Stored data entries

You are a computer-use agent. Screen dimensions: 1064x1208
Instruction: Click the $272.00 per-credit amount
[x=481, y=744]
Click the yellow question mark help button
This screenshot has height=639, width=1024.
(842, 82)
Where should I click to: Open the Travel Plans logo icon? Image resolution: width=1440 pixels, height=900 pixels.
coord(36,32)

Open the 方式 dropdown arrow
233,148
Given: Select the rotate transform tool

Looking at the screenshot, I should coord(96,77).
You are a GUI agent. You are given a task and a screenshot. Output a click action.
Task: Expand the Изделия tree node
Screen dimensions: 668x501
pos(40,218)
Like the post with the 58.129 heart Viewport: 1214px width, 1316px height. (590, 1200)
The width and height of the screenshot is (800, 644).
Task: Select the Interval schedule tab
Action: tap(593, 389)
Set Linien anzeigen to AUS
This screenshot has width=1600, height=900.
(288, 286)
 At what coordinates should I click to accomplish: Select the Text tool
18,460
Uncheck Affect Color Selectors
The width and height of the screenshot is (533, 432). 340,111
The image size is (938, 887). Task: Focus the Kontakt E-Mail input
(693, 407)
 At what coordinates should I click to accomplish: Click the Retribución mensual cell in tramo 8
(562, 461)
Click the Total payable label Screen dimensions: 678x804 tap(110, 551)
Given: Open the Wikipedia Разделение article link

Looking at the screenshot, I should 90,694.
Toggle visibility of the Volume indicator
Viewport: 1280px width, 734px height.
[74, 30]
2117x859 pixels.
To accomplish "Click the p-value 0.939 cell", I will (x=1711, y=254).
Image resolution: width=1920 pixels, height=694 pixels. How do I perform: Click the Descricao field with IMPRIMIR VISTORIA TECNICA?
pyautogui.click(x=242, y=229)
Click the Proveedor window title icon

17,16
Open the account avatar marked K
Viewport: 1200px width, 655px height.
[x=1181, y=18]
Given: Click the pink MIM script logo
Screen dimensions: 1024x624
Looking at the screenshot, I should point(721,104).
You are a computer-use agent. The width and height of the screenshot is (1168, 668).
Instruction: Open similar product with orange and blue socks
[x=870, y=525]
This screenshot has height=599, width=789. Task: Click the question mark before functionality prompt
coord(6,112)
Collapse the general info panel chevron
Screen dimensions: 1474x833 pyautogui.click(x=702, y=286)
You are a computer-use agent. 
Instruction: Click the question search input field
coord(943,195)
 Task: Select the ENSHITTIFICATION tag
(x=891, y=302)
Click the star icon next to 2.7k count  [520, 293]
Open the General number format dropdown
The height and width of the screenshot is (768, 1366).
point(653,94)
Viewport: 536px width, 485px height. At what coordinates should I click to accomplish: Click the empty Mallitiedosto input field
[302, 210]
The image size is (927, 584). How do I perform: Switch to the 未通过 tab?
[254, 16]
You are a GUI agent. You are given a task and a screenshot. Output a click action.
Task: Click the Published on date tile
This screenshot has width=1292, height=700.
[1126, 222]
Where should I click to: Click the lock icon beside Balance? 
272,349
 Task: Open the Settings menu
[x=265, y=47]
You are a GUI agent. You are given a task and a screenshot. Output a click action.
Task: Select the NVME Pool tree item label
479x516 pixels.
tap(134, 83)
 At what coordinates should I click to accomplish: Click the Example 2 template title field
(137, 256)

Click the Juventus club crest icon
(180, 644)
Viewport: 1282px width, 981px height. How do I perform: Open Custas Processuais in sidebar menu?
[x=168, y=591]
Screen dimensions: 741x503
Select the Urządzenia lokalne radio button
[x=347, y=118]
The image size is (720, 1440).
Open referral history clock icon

EXERCISE: Write out every line from the data above that includes "computer".

SOLVED PROBLEM:
You are a computer-use agent. Screen dimensions: 1064x1208
You are a computer-use agent. The width and height of the screenshot is (1168, 668).
You are a computer-use agent. 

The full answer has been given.